Once, two email designs were tested at completely different times of the day. The results were skewed, and it was realized that it wasn’t just the design affecting engagement, but also when the email hit the subscribers’ inboxes. Mornings might be better for some, evenings for others. Mixing up timing variables with content ones gave misleading feedback.
Therefore, it’s important to always ensure you’re comparing like with like, especially when timing plays such a pivotal role in engagement.

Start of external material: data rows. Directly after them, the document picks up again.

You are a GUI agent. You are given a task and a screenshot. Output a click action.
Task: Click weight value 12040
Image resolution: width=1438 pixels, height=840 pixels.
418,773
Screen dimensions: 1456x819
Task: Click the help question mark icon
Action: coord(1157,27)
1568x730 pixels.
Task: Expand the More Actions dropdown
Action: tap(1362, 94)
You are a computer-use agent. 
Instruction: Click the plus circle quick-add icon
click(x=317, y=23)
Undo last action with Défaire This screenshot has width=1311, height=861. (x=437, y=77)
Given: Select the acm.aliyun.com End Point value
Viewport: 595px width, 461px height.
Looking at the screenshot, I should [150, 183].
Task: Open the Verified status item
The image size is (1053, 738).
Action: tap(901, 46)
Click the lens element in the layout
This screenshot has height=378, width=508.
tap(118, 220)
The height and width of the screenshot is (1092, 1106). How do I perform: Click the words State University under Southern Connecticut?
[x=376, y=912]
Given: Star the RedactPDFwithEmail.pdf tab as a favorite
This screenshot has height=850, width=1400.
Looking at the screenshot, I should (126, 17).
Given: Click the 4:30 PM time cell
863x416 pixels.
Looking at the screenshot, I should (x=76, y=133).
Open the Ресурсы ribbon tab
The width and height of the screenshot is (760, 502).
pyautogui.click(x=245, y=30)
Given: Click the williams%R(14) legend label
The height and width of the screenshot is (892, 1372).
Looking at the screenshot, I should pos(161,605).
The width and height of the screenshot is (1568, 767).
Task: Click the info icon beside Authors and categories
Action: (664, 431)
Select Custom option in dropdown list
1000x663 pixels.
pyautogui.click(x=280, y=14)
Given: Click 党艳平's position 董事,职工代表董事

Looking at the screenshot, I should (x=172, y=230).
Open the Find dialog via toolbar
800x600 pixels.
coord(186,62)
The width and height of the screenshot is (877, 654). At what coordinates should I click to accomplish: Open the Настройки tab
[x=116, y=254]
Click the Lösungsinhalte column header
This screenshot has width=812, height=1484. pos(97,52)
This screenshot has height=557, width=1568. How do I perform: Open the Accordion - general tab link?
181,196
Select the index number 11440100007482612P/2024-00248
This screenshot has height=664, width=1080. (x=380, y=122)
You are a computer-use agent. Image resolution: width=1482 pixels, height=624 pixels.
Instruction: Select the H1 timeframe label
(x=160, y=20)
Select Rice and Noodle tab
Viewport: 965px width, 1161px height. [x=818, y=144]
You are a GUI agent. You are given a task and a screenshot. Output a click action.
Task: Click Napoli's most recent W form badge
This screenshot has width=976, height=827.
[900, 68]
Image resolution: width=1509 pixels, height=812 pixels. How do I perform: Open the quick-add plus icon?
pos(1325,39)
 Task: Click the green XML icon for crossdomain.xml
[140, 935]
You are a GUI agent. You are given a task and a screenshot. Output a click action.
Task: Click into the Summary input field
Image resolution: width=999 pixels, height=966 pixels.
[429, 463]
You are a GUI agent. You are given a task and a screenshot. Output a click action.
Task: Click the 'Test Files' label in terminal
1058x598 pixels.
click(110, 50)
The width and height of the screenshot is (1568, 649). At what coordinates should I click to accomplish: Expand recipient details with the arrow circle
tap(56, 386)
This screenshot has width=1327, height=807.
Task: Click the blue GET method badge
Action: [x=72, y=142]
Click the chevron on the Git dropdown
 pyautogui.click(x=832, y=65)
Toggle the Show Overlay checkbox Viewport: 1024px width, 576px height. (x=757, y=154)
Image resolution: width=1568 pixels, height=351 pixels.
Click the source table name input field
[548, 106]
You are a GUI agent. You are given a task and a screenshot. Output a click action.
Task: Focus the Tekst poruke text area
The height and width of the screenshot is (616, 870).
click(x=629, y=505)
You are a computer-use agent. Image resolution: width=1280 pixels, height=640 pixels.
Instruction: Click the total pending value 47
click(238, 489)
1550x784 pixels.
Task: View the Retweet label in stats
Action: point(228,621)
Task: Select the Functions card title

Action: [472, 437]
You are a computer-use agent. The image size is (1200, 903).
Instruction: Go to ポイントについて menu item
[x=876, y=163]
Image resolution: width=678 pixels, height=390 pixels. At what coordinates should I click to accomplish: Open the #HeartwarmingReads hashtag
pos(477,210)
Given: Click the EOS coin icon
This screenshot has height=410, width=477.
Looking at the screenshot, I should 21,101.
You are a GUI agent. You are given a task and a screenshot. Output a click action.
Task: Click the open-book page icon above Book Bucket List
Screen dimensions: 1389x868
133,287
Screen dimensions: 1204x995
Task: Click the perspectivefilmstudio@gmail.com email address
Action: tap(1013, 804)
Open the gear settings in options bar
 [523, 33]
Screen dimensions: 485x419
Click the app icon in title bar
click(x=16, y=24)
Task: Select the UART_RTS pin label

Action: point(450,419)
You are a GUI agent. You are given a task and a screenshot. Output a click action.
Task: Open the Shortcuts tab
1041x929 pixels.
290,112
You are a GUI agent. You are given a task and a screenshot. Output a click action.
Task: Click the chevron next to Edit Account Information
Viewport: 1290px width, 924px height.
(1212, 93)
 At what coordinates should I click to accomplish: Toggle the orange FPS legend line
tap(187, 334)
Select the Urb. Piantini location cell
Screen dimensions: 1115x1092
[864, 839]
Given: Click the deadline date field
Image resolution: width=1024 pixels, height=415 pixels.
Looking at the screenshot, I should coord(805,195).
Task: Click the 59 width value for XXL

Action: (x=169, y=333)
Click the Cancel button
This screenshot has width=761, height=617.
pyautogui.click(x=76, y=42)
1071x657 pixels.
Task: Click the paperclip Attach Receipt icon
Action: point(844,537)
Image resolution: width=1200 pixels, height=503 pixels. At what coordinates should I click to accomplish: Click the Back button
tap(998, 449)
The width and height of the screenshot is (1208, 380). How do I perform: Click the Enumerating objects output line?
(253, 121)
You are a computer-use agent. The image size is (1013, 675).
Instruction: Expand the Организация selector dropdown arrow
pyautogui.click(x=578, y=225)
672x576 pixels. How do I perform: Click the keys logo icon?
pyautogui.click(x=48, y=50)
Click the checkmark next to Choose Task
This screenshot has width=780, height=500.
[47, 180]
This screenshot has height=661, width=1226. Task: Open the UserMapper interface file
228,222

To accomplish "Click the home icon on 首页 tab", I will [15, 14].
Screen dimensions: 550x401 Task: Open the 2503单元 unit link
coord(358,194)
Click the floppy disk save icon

Steer Clear of One-Variable Dependence
When wielding the A/B-testing wand in the realm of email marketing, steer clear of the “One-Trick Pony” pitfall. Believe it or not, around 60% of marketers fall into this trap, according to the Data Wizards Guild.
Picture this—Unicorn Co. sent out two email versions, switching only the subject line. Bingo, they struck gold with a higher open rate! But beware, dear marketer, relying solely on a single variable like subject lines is like hoping a lone ingredient makes a gourmet meal.
To truly rock the A/B stage, spice things up! Tweak subject lines AND content, throw in call-to-action curveballs, and maybe even switch up the sender’s name. It’s like crafting a symphony—every note counts. So, no more one-hit wonders—let’s compose an A/B masterpiece!
Don’t Direct All Traffic to Same Page
One of the biggest mistakes you want to avoid when running an A-B test on an email marketing campaign is sending all the traffic to the same landing page. Take the time to create two versions of the same landing page and send the A traffic to one and the B traffic to the other. You’ll be surprised how different the results can be based on the messaging of your email.
Allow Sufficient Time for Testing
One significant error to avoid in A/B testing for email marketing campaigns is prematurely forming conclusions based on insufficient testing time. Rushing the testing phase can lead to skewed results and misguided decisions.
For instance, evaluating responses within the initial hours may neglect variations in recipient engagement due to factors like time zones or varying open times. To ensure the credibility of your findings, it’s essential to allocate an appropriate testing duration. This timeframe should encompass a substantial portion of your target audience, allowing for a more comprehensive understanding of their interactions with the email content.
By patiently allowing the test to run its course, you can gather statistically significant data, resulting in dependable insights. These insights can then be leveraged to fine-tune future email marketing campaigns effectively.
Avoid Wholesale Adjustments
The biggest mistake I see when A/B testing emails is that people change their emails too much, then can’t pinpoint why their performance has improved or worsened.
If you are going to A/B test, start off with a few minor changes individually, e.g., the email layout or headline. What you can often see is that people will make wholesale changes to the content of the email and the headline, so they often become completely different emails. This makes it difficult to nail down the reason for performance changes.